The moves didn't go unnoticed in Dortmund, however, a former mining and brewery town that registered an 18.1 percent unemployment rate last year. In the blue-collar neighborhood around Borsigplatz in the north of the city, landscape engineer Andreas Claesener leaned against a park maintenance building and railed against the government's tax increase. Employed part time but still receiving a monthly welfare check, Mr. Claesener said that for all its good times, the World Cup created a lot of artificial optimism.

"Eventually we'll have to go back to our daily lives," he says. "And I think it'll be double the disappointment, because there will no longer be something like [the World Cup] on which to pull yourself up."

Supermarket employee Christoph Hinsberger agreed. Soccer can't create jobs, he says: "Only the people in the managerial offices can do that.

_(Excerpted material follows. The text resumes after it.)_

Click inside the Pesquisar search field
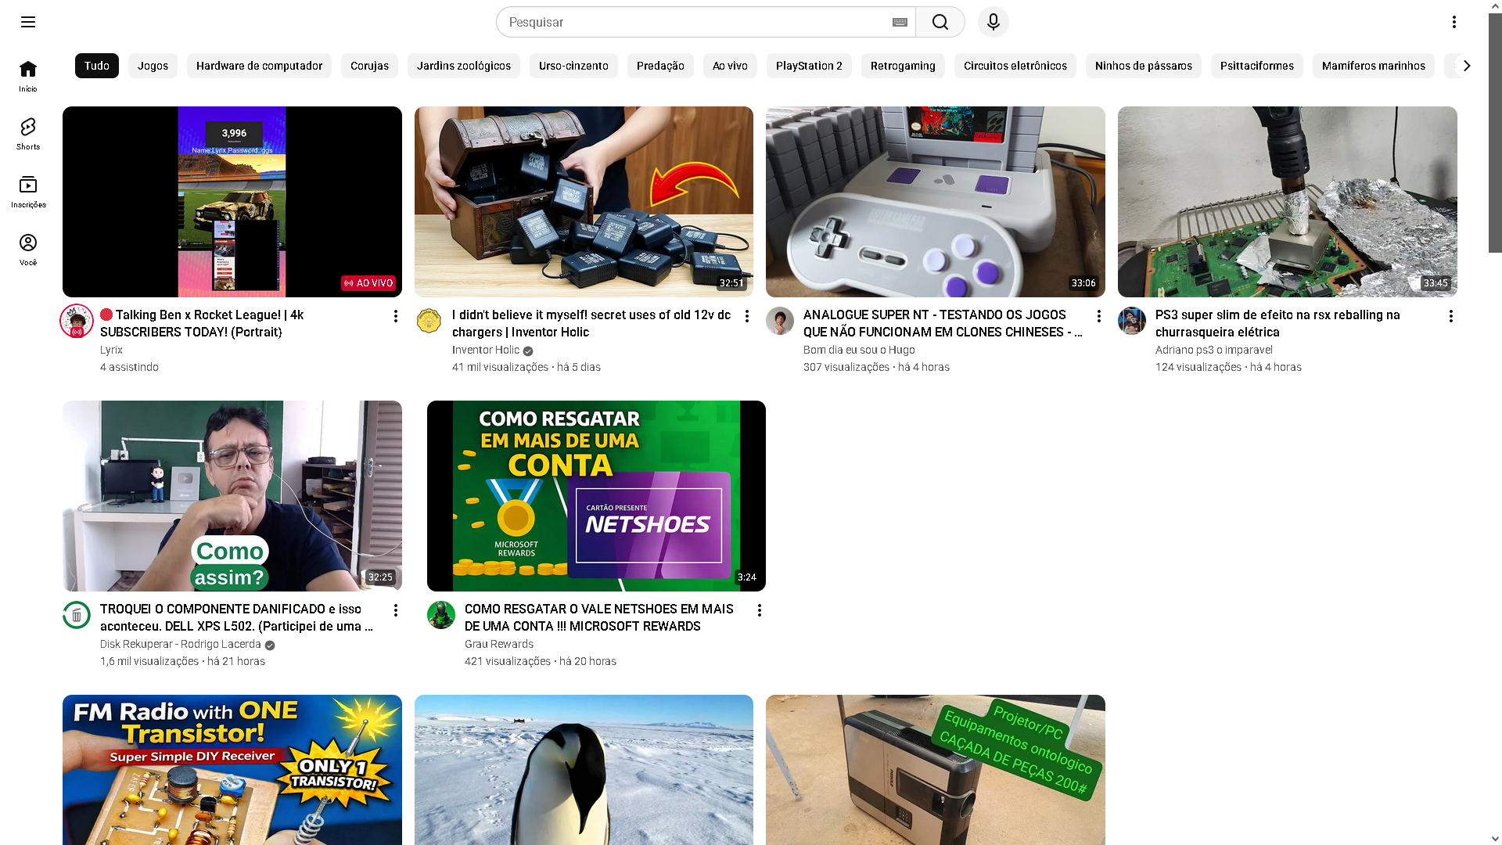The image size is (1502, 845). pos(696,22)
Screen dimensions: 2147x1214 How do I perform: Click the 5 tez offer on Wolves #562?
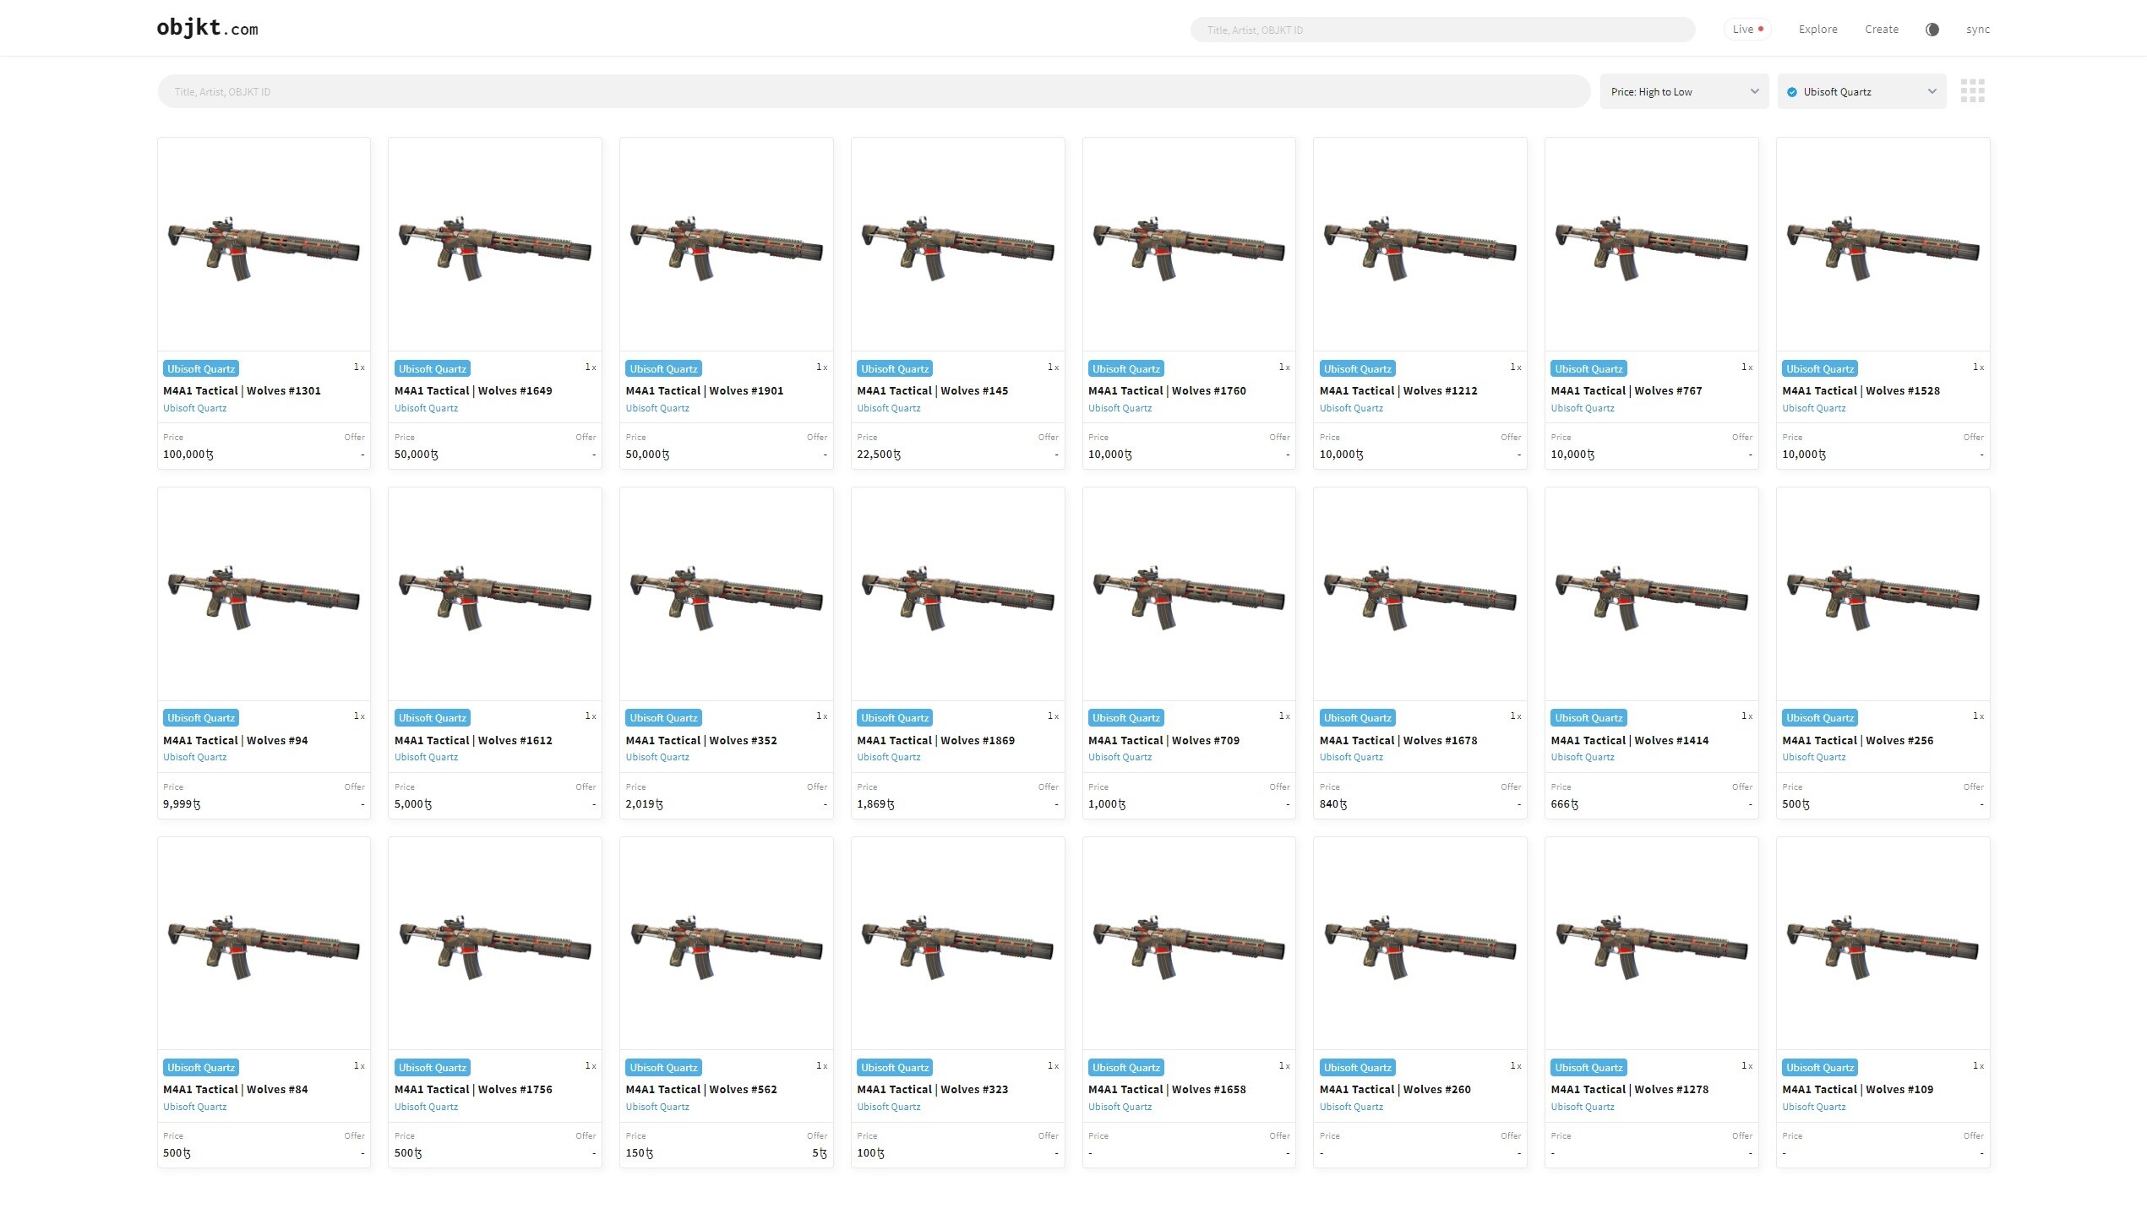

"I'm not a pessimist, I'm a realist," he continues, walking along a path outside the Westfalen Stadium. "And I think everyone will see it similarly in a couple of weeks."

Even Germans who are more optimistic agree that the very real concerns facing workers like Claesener and Mr. Hinsberger won't be satiated by the good vibes and rah-rah feelings of the past few weeks.

"When the celebrations are over, they're over," says Gunter Gebauer, a well-known German philosopher who has written a book on the poetry of soccer. But he says that the World Cup gave Germans a glimpse of who they want to – and could – be.

"Germans tend to have a negative image of themselves," says Mr. Gebauer.

"But for four weeks, the image that Germans had always wanted of themselves became a reality. When something like that happens, you don't forget it so quickly. You want to have it again."